▶ _BRIEF_:
Word for word, restate the records that follow.

▶ _Records from a data collection_:
++++++++++

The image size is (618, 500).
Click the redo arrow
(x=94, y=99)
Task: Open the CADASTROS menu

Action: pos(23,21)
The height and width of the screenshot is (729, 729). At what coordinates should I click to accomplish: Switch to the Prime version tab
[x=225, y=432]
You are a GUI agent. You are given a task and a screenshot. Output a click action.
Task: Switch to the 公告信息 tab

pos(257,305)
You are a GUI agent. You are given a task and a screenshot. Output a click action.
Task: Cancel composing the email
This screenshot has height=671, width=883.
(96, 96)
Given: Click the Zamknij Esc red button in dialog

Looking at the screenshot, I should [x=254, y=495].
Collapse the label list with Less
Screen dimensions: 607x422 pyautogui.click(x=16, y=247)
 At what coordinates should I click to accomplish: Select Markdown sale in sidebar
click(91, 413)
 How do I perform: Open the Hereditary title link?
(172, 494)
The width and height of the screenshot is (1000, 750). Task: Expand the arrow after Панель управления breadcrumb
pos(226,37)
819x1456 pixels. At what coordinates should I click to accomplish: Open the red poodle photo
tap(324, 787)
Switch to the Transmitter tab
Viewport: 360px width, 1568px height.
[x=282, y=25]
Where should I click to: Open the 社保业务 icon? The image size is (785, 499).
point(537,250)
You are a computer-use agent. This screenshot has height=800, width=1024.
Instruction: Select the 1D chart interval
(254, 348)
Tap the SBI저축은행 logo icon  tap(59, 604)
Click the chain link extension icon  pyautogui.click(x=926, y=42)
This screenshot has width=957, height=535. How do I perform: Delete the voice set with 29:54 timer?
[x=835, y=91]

++++++++++

▶ _OUTPUT BELOW_:
The image size is (618, 500).
Click the redo arrow
(x=94, y=99)
Task: Open the CADASTROS menu

Action: pos(23,21)
The height and width of the screenshot is (729, 729). At what coordinates should I click to accomplish: Switch to the Prime version tab
[x=225, y=432]
You are a GUI agent. You are given a task and a screenshot. Output a click action.
Task: Switch to the 公告信息 tab

pos(257,305)
You are a GUI agent. You are given a task and a screenshot. Output a click action.
Task: Cancel composing the email
This screenshot has height=671, width=883.
(96, 96)
Given: Click the Zamknij Esc red button in dialog

Looking at the screenshot, I should [x=254, y=495].
Collapse the label list with Less
Screen dimensions: 607x422 pyautogui.click(x=16, y=247)
 At what coordinates should I click to accomplish: Select Markdown sale in sidebar
click(91, 413)
 How do I perform: Open the Hereditary title link?
(172, 494)
The width and height of the screenshot is (1000, 750). Task: Expand the arrow after Панель управления breadcrumb
pos(226,37)
819x1456 pixels. At what coordinates should I click to accomplish: Open the red poodle photo
tap(324, 787)
Switch to the Transmitter tab
Viewport: 360px width, 1568px height.
[x=282, y=25]
Where should I click to: Open the 社保业务 icon? The image size is (785, 499).
point(537,250)
You are a computer-use agent. This screenshot has height=800, width=1024.
Instruction: Select the 1D chart interval
(254, 348)
Tap the SBI저축은행 logo icon  tap(59, 604)
Click the chain link extension icon  pyautogui.click(x=926, y=42)
This screenshot has width=957, height=535. How do I perform: Delete the voice set with 29:54 timer?
[x=835, y=91]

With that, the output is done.